Please reproduce the items below verbatim, starting with the first line and going on through the line containing "The width and height of the screenshot".

□ □ □ □

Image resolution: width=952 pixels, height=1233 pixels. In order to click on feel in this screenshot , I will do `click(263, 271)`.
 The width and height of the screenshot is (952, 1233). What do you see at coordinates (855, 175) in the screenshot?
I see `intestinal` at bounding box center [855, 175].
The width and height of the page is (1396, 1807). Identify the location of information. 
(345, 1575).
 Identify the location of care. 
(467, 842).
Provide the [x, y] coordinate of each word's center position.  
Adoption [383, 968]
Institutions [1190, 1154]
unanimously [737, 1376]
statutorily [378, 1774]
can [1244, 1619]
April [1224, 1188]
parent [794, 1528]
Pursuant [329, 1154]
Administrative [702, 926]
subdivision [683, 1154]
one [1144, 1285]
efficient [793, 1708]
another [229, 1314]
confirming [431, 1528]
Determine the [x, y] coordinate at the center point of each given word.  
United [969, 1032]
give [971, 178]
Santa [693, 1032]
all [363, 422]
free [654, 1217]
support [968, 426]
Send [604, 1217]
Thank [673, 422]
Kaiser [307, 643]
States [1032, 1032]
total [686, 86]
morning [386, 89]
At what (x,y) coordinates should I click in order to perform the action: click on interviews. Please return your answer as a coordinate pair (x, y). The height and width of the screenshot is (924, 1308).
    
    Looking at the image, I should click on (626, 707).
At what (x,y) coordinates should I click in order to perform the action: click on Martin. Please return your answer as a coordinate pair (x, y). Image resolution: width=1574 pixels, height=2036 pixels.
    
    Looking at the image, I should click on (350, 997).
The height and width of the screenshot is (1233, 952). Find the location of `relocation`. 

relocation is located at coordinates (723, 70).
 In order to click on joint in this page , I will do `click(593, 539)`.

□ □ □ □

Completed exercise:
Image resolution: width=952 pixels, height=1233 pixels. In order to click on feel in this screenshot , I will do `click(263, 271)`.
 The width and height of the screenshot is (952, 1233). What do you see at coordinates (855, 175) in the screenshot?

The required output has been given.